By: Ron L'Esteve | Updated: 2019-09-16 | Comments (2) | Related: > Azure Data Factory
Problem
The process of cleansing and transforming big datasets in the data lake has become an increasingly popular and critical step in a Modern Enterprise's Data architecture. Microsoft has introduced several big data analytics and orchestration tools to serve the need for big data lake Extract-Load-Transform (ELT). Customers are seeking cloud-based services that can easily cleanse, transform and aggregate extremely big data sets with ease, coupled with a low learning curve and ease of use. They are seeking to understand what tools and technologies could potentially fit the bill for big data lake cleansing and transformations.
Solution
Azure Data Factory's Mapping Data Flow, which is currently in preview, has become a promising solution for big data lake cleansing and transformations. In my article, Azure Data Factory Mapping Data Flow for Datawarehouse ETL, I discussed the concept of a Modern Datawarehouse along with a practical example of Mapping Data Flow for enterprise data warehouse transformations. In this article, I will continue to explore additional data cleansing and aggregation features of Mapping Data Flow, specifically to process big data files stored in Azure Data Lake Store Gen 2 as hierarchical files.
Prerequisites
For this demo, we will need the following Azure Resources, which can be created from the Azure Portal:
- Azure Data Lake Store Gen 2: There are many benefits to ADLS Gen2's hierarchical namespace, which we will be using for the files and folder structures. For more detail on Hierarchal Namespace, read Azure Data Lake Storage Gen 2 Hierarchal Namespace.
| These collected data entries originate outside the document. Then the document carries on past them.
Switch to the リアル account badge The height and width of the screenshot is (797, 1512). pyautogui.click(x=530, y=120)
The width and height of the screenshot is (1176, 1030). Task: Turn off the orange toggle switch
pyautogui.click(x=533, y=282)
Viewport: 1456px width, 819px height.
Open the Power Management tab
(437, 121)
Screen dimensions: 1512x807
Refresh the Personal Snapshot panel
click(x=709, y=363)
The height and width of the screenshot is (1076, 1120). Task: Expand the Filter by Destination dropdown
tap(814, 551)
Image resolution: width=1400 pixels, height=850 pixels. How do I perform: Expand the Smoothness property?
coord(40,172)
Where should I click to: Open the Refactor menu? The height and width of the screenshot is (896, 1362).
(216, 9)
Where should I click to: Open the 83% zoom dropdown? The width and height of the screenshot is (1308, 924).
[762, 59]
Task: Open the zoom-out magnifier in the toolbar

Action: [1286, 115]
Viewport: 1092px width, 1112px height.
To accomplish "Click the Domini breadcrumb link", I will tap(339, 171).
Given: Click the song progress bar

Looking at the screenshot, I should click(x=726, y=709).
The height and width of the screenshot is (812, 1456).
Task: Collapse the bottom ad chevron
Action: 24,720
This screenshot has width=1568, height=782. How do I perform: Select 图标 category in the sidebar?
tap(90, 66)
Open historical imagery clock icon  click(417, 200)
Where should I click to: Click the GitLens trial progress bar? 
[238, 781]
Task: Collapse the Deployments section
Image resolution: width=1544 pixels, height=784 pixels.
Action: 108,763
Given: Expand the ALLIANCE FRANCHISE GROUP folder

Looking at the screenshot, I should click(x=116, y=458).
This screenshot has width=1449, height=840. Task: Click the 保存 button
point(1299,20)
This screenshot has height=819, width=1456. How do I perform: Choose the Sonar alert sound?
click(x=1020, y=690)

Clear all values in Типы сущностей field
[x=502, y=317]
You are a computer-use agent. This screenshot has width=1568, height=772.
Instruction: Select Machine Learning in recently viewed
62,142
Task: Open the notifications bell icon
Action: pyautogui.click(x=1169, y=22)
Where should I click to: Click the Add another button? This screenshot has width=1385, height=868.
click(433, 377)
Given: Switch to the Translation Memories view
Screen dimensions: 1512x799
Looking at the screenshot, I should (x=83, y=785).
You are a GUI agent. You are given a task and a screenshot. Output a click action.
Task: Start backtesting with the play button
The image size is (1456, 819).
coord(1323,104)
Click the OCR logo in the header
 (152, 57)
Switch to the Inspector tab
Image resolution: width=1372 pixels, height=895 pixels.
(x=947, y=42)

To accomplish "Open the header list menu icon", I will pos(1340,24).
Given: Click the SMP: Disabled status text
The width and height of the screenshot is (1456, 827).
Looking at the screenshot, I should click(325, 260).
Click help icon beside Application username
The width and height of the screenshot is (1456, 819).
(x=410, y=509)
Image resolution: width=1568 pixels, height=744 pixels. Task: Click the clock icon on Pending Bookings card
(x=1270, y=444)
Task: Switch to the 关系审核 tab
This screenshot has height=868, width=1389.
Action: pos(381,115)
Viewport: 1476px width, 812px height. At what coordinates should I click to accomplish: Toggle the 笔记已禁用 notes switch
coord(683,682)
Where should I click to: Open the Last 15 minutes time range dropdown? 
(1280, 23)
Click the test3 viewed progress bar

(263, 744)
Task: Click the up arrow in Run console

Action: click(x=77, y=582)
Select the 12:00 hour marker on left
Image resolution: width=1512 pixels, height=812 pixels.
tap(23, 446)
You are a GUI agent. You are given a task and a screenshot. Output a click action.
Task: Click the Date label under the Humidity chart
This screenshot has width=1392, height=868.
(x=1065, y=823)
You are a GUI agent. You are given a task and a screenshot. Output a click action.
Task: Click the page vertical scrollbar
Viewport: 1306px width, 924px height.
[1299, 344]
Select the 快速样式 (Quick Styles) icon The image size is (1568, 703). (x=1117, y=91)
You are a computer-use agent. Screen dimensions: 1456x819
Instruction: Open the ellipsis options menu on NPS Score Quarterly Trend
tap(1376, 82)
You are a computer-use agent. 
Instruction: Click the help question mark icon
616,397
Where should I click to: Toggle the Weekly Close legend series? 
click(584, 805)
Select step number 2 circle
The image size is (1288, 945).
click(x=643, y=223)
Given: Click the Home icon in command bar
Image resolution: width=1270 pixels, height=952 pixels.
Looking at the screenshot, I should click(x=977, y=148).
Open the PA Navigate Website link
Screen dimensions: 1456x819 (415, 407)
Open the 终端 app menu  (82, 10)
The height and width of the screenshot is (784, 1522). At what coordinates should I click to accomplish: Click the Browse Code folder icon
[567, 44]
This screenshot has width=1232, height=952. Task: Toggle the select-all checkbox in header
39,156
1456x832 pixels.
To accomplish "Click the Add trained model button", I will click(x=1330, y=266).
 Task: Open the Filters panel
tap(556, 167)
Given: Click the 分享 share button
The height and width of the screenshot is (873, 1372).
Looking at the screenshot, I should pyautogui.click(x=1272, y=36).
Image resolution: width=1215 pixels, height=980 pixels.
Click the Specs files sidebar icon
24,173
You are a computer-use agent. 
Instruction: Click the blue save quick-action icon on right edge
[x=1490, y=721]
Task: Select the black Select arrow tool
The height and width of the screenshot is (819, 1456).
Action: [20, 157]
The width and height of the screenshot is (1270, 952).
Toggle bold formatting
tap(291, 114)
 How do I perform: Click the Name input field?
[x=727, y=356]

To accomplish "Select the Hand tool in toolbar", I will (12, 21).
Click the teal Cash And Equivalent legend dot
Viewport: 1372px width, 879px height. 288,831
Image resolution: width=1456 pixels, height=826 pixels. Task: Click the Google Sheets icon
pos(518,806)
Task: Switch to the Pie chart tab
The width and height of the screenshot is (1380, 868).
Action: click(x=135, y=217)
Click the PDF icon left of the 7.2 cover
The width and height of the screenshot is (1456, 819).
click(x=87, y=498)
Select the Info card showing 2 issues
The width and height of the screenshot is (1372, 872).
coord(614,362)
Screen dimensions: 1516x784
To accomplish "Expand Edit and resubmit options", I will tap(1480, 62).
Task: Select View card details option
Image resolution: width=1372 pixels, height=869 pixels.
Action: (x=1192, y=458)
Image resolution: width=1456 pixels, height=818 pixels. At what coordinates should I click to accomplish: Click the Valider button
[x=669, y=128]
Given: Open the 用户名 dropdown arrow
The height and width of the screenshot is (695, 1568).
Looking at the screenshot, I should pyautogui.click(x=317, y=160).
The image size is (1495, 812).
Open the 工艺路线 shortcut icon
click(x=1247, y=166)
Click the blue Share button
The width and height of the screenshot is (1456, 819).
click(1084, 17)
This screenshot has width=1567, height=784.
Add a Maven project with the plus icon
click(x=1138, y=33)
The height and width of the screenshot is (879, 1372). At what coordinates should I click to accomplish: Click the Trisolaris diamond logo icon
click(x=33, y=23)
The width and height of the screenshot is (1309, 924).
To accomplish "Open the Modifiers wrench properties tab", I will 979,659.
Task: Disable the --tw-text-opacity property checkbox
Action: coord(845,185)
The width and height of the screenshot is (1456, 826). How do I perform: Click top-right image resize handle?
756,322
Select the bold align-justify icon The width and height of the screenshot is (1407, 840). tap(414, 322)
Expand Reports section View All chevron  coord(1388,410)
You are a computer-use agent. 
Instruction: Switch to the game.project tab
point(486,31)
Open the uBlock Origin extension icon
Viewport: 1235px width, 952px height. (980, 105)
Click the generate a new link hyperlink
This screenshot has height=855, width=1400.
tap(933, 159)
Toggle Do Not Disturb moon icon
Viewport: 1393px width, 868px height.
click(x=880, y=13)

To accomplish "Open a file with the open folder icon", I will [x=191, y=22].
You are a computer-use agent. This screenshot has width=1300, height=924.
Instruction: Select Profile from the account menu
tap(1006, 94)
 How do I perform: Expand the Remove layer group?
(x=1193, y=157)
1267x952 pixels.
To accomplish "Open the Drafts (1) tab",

- Azure Data Factory v2: We will be leveraging Mapping Data Flows within ADF. For more information, read What are Mapping Data Flows?.
Add Files and Folders to Azure Data Lake Store Gen 2
Structuring a Data Lake Store correctly by using best practices is key. When data is stored in Data Lake Storage Gen2, the file size, number of files, and folder structure have an impact on performance.
File Size
Depending on what services and workloads are using the data, a good size to consider for files is 256 MB or greater. If the file sizes cannot be batched when landing in Data Lake Storage, you can have a separate compaction job that combines these files into larger ones.
Folder Structure
The folder and file organization structure can help some queries read only a subset of the data which improves performance by optimizing for the larger file sizes and a reasonable number of files in each folder. For more information on performance tuning and optimization, along with folder and file structure recommendations, read Tuning Azure Data Lake Store Gen1 for performance.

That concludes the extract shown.